孫氏が創業したソフトバンクは2013年、米携帯大手スプリントを220億ドルで買収。その後も再建を進めている。フォーブス誌によると「(買収は)これまでのところ大きな成果は上がっていない。同社が最近手掛けた事業のうち最大の利益を上げているのは、中国の電子商取引大手、アリババ(阿里巴巴)株32%の取得だ」としている。

3位は、サントリーホールディングスの代表取締役会長である佐治信忠氏とその近親者。資産額は前年より約250億円多い約1兆3,221億円(117億ドル)となった。

サントリーは2014年、バーボン・ウイスキーの「ジムビーム」と「メーカーズマーク」で知られる米ビームを160億ドルで買収。佐治氏は同年に社長職を退き会長に就任。後任には、同社の創業以来初めて親族以外が就任した。最高執行責任者(COO)兼副社長には、佐治氏のおいで創業者のひ孫に当たる鳥井信宏氏が就いている。

4位は滝崎武光氏(キーエンス/9,379億円)、5位は三木谷浩史氏(楽天/6,441億円)、6位は森章氏(森トラスト/5,424億円)、7位は高原慶一朗氏(ユニ・チャーム/4,746億円)、8位は毒島邦雄氏(三共/4,633億円)、9位は韓昌祐氏(マルハン/4,520億円)、10位は伊藤雅俊氏(味の素/4,407億円)

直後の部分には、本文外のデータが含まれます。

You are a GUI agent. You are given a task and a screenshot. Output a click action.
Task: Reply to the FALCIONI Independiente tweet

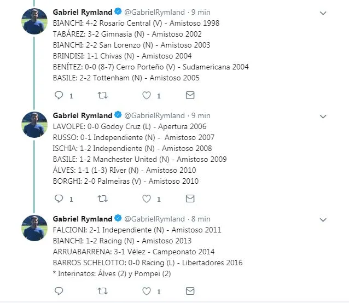[x=60, y=291]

名前が挙がった資産家のおよそ半数は、ここ1年で保有資産を増やしている。円高に加え、外国企業の買収や海外事業の拡大によって、外国人消費者を取り込むことに成功したことがその大きな要因だという。

ランキングは各氏から入手した情報に加え、上場企業基本データ、証券取引所やアナリストら、データベースから得た情報、政府機関の公開情報を基に作成。また、世界長者番付とは異なり、近親者の保有資産も含めている。資産額は2016年3月25日の株価と為替レート(1ドル=113円)に基づき算出。